Gavant blamed the layoffs on weaker global markets for lead batteries made at the plant under various brand names.
"The order pattern really dropped rapidly," he said, rather than gradually.
The production reduction decision came from upper management, Gavant said, but "actual mechanics of the layoffs was a local process."
He said layoffs affected the newest hires.
Some workers, but not all, probably suspected the reduction, he said.
The Christmastime timing is unfortunate, Gavant said.
"There's never a good time," he said.
Patti Carter, executive director of the Workforce Development Board of Western Missouri in Sedalia, said the group received company notification a few days earlier "so we could pull together a Rapid Response Team."
Staff from the Clinton and Nevada career centers, and a state staff member from Jefferson City, met with the employees Thursday and Friday, Carter said.
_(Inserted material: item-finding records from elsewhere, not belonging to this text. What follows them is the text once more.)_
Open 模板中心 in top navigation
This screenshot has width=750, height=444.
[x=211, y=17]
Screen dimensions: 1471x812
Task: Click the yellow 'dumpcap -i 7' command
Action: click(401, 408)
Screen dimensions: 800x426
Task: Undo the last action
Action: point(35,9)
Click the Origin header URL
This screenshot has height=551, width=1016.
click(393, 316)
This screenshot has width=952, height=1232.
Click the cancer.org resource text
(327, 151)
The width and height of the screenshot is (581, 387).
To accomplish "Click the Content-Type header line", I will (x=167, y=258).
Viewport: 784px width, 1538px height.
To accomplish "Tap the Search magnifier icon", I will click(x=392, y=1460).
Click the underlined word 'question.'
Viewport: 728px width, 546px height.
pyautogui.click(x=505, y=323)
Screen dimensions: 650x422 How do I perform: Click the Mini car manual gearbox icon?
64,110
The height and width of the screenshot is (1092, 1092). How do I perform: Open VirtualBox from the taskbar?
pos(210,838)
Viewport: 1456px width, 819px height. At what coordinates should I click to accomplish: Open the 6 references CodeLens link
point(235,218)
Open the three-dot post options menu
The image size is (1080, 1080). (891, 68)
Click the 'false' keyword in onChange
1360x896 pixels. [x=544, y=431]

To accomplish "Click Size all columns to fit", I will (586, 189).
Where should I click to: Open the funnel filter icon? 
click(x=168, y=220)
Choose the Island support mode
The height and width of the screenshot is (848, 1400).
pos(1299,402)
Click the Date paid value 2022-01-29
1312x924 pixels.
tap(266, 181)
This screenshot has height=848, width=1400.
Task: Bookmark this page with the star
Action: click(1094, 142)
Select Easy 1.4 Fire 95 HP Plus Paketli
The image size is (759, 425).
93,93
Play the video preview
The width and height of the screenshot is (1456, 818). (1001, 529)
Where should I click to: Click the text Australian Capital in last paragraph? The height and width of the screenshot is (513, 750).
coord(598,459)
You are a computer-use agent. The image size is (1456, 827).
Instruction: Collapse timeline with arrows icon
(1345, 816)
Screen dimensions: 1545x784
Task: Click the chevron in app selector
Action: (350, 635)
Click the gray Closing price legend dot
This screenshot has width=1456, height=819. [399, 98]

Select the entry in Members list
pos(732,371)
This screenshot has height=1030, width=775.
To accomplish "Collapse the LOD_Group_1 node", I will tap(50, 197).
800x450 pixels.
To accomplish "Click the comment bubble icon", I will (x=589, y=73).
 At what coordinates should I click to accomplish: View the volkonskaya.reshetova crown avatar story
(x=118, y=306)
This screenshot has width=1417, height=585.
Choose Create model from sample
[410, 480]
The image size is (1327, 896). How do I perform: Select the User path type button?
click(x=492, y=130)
On-the-job training or schooling funds, and federal benefits, are available "to try to help as many as possible to get back in the workforce."
Some 120 employees filled out paperwork, Carter said, including seven from Sedalia, 18 from Knob Noster, two from Odessa, and the remainder from Clinton, Leeton, Warrensburg, Centerview and the surrounding area.
A Clinton company has expressed interest in hiring some employees, Carter said. Workforce Development staff is helping with placement.
Carter said workers who completed surveys "are in the tracking system" at the career centers, but must file separately for unemployment benefits.
"I hope they will seek services through the career centers," Carter said, which offer workshops on topics such as resumes and interviewing.
Clients can access services at the Warrensburg Career Center, 205B N. Holden St., and at the Clinton and Sedalia centers.
Gavant said EnerSys had a similar layoff four or five years ago, but called back most employees over a year's time. After the latest layoffs, Gavant said he anticipates calling back workers eventually, but could not predict the time frame.
"We just don't know what's going to happen to business over a period of time," he said.